(DATASET)
-- begin --
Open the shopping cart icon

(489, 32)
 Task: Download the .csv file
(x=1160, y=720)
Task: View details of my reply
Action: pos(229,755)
-- end --
(INSTRUCTIONS TO FOLLOW)
Rewrite all of the items above, switching "shopping cart" to "basket" and leaving everything else as it is.

(TASK RESULT)
Open the basket icon

(489, 32)
 Task: Download the .csv file
(x=1160, y=720)
Task: View details of my reply
Action: pos(229,755)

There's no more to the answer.